What you need to do: Only the lines below, from the one with "Womens Fragrance (191, 237)" through the one with "Vaseline Body Lotions, (128, 2511)", are to be written out, exactly.

Extracted data:
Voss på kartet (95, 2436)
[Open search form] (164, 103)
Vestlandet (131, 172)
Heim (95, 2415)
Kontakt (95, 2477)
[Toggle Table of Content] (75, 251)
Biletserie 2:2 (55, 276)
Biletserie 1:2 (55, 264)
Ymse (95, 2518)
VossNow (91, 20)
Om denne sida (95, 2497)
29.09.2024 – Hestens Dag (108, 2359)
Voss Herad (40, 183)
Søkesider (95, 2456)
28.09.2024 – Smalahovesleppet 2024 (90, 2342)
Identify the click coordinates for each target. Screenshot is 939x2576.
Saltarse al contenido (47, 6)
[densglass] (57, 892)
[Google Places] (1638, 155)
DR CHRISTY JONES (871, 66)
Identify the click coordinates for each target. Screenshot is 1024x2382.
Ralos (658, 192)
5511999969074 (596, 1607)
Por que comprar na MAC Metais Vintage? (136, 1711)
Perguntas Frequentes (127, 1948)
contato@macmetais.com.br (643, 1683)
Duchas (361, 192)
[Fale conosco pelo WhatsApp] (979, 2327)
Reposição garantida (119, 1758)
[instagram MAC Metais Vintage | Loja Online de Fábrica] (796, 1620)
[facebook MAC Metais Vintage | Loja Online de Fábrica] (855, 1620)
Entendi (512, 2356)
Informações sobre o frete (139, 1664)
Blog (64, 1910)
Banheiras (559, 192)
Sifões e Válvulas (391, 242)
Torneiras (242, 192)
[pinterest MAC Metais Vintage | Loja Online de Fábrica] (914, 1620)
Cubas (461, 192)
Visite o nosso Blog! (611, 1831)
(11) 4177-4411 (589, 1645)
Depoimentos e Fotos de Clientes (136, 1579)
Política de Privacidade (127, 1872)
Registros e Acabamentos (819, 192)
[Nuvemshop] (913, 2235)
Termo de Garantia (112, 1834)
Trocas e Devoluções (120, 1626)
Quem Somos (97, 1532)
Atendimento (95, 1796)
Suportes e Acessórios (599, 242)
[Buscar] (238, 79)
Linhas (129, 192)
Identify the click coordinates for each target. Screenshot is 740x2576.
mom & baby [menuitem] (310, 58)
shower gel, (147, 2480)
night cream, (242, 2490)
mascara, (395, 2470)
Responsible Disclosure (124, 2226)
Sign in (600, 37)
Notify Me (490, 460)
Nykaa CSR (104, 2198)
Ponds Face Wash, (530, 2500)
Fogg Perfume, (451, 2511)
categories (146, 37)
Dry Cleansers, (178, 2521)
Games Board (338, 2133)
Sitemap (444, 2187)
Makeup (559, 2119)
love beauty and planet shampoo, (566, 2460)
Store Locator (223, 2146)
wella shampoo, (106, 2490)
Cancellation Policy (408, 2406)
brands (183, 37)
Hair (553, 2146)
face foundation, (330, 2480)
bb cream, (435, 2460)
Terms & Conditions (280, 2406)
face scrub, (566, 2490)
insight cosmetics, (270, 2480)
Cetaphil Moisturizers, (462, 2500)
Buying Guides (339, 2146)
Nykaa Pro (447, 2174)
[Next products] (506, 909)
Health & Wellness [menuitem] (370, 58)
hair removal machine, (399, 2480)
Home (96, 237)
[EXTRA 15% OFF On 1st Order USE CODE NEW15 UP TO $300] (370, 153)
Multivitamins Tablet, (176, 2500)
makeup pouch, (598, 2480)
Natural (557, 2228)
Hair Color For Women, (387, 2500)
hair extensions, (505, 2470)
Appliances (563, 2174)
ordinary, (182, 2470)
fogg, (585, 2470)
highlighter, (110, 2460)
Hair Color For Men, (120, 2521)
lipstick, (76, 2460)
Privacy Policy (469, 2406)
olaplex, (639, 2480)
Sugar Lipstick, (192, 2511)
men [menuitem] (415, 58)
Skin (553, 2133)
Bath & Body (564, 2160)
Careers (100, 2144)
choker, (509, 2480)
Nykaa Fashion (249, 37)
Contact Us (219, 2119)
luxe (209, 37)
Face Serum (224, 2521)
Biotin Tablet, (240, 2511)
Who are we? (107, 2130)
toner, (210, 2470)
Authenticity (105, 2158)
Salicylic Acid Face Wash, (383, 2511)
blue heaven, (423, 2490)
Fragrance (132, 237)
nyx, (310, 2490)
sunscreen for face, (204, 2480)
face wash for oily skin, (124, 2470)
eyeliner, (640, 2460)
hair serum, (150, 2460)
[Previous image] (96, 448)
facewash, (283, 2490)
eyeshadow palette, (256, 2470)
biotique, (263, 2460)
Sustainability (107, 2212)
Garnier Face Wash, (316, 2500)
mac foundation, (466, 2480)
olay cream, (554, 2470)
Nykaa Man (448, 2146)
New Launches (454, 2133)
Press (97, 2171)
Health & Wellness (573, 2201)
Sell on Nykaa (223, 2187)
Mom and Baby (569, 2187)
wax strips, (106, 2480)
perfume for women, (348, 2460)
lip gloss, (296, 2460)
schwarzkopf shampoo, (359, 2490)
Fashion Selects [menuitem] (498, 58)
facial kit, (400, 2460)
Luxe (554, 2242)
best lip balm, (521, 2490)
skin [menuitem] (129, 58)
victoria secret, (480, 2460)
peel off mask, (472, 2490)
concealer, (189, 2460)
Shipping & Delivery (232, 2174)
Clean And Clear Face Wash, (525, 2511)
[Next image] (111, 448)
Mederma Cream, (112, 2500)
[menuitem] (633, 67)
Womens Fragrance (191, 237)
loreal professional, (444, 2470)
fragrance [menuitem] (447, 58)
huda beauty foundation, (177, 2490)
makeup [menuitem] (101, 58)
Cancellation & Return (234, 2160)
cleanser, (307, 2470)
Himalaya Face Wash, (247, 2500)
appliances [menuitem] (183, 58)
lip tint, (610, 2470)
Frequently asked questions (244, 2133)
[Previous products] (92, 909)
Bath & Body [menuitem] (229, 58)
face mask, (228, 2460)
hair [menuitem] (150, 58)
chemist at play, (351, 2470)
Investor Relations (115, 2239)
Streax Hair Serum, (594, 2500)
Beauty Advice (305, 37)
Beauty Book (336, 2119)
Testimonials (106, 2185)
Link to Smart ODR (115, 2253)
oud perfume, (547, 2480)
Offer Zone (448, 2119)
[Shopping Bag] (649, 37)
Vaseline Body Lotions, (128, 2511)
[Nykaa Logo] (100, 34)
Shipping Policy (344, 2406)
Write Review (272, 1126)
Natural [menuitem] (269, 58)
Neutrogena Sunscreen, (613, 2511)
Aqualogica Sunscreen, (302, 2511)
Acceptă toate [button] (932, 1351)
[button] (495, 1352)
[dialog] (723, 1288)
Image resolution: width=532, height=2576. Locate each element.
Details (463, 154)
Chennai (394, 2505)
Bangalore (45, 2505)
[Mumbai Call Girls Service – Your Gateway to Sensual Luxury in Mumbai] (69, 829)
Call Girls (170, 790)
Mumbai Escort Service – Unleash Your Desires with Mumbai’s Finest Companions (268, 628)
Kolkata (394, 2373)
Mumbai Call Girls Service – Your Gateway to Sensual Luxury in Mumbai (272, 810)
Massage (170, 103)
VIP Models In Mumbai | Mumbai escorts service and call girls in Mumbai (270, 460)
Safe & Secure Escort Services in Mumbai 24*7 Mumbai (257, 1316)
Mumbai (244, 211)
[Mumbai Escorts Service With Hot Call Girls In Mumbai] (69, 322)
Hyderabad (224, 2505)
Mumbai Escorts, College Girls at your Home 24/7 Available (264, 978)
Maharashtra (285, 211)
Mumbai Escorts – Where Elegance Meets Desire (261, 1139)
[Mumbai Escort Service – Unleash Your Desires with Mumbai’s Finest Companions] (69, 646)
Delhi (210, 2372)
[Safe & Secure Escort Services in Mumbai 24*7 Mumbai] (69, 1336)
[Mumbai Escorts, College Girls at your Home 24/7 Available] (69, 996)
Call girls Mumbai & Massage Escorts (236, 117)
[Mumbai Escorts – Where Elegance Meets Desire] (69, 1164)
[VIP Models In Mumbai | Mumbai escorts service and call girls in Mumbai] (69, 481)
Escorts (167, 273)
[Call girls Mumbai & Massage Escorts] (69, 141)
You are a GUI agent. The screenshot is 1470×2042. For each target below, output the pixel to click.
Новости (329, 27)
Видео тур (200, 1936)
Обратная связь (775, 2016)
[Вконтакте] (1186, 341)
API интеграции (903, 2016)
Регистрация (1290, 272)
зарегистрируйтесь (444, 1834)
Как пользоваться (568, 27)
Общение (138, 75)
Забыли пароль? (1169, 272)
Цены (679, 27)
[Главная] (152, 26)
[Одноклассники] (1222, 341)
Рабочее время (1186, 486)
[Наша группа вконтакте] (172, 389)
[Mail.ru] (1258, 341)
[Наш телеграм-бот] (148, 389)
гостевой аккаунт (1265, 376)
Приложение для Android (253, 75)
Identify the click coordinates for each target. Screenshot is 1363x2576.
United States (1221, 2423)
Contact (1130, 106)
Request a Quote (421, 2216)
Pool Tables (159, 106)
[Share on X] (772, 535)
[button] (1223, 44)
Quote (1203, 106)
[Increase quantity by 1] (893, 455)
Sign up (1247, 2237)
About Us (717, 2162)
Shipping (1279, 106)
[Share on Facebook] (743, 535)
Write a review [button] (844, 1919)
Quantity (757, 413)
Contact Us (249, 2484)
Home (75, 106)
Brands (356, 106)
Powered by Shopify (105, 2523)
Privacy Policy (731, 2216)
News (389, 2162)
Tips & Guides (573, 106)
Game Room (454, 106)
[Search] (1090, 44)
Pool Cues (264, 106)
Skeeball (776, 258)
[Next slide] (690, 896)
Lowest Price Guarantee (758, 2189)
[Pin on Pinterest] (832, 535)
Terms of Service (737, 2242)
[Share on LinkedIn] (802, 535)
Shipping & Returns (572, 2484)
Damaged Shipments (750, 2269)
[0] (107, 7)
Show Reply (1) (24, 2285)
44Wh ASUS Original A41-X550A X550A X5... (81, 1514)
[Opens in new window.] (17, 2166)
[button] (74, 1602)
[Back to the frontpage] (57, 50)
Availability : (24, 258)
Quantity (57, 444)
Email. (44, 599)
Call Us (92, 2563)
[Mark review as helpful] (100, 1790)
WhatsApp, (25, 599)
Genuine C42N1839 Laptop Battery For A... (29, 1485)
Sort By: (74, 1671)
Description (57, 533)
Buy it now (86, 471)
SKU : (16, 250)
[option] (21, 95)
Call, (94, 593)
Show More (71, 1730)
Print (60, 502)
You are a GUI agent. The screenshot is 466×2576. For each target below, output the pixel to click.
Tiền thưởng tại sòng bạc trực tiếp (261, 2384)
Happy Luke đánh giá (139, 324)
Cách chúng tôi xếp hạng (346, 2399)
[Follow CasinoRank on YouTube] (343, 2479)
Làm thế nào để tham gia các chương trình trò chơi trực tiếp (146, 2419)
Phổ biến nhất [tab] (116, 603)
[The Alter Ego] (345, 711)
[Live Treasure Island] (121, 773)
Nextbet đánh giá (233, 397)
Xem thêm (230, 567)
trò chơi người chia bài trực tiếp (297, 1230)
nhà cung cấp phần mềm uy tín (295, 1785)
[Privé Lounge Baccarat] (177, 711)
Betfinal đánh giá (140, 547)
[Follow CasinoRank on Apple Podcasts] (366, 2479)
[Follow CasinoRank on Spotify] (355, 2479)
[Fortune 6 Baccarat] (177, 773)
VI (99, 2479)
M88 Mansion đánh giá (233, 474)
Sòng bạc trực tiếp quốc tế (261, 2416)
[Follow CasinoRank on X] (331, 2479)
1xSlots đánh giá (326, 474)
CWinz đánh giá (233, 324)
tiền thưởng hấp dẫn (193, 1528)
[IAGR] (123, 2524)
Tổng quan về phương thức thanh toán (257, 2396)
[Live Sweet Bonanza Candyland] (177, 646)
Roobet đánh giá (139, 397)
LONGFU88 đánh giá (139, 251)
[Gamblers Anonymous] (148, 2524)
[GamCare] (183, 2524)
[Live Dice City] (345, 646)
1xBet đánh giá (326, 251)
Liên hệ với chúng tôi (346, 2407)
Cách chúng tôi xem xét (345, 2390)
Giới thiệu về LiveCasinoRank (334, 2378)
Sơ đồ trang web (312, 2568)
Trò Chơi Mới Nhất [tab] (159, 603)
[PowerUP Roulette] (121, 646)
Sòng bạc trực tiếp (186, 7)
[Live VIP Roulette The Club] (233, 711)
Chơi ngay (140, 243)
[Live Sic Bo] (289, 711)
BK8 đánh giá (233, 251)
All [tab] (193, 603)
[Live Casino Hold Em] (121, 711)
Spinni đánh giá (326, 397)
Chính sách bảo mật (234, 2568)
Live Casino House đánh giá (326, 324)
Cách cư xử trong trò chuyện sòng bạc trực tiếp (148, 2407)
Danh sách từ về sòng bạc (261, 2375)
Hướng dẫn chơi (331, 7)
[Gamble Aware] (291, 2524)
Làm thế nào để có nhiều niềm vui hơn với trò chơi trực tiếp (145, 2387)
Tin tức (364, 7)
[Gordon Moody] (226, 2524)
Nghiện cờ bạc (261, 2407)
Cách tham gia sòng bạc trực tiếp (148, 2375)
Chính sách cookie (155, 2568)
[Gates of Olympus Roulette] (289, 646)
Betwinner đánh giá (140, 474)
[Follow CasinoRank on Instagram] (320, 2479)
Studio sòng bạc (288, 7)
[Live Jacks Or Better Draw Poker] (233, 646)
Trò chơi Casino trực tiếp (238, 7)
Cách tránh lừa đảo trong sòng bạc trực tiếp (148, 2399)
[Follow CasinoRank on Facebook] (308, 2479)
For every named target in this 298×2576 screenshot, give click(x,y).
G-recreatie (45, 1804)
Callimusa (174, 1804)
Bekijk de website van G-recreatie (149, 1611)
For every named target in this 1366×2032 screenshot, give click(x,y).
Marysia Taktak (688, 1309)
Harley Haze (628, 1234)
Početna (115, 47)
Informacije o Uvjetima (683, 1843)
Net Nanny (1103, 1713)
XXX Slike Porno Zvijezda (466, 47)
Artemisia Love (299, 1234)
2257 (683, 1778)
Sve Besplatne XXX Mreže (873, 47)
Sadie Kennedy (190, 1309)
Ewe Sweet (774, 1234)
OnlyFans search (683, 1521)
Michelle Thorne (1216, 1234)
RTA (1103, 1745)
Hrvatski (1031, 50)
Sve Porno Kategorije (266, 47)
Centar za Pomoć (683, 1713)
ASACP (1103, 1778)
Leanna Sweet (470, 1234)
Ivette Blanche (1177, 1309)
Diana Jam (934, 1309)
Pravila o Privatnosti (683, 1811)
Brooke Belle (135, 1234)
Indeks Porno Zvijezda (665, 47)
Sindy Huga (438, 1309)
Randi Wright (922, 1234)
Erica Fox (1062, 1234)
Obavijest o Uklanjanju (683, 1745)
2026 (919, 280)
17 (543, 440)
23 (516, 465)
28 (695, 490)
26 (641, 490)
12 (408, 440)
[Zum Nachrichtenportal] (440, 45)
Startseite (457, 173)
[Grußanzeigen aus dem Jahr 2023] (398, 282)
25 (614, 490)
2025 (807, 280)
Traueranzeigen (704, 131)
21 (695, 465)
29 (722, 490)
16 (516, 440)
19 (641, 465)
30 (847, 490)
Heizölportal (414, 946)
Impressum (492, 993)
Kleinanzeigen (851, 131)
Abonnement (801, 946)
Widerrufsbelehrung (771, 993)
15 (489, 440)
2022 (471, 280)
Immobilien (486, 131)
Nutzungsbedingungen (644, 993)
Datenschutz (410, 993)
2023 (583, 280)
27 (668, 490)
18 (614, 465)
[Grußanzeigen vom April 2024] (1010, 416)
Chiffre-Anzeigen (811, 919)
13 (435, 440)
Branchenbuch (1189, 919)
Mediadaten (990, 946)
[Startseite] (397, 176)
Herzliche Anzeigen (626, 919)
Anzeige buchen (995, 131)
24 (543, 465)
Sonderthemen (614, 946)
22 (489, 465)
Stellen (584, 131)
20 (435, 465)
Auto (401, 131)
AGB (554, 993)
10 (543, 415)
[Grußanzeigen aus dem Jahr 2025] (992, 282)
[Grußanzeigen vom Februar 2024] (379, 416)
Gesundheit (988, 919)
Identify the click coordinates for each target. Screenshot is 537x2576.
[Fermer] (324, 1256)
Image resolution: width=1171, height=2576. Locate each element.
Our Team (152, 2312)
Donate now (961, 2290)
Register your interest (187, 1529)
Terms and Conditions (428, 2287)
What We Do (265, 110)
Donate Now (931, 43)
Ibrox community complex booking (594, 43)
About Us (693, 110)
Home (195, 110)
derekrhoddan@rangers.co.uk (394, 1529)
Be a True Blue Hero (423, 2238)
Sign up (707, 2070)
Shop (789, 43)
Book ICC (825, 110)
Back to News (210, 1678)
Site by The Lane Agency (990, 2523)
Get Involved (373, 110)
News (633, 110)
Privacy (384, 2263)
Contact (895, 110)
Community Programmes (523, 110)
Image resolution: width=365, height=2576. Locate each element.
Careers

Response:
Womens Fragrance (191, 237)
loreal professional, (444, 2470)
fragrance [menuitem] (447, 58)
huda beauty foundation, (177, 2490)
makeup [menuitem] (101, 58)
Cancellation & Return (234, 2160)
cleanser, (307, 2470)
Himalaya Face Wash, (247, 2500)
appliances [menuitem] (183, 58)
lip tint, (610, 2470)
Frequently asked questions (244, 2133)
[Previous products] (92, 909)
Bath & Body [menuitem] (229, 58)
face mask, (228, 2460)
hair [menuitem] (150, 58)
chemist at play, (351, 2470)
Investor Relations (115, 2239)
Streax Hair Serum, (594, 2500)
Beauty Advice (305, 37)
Beauty Book (336, 2119)
Testimonials (106, 2185)
Link to Smart ODR (115, 2253)
oud perfume, (547, 2480)
Offer Zone (448, 2119)
[Shopping Bag] (649, 37)
Vaseline Body Lotions, (128, 2511)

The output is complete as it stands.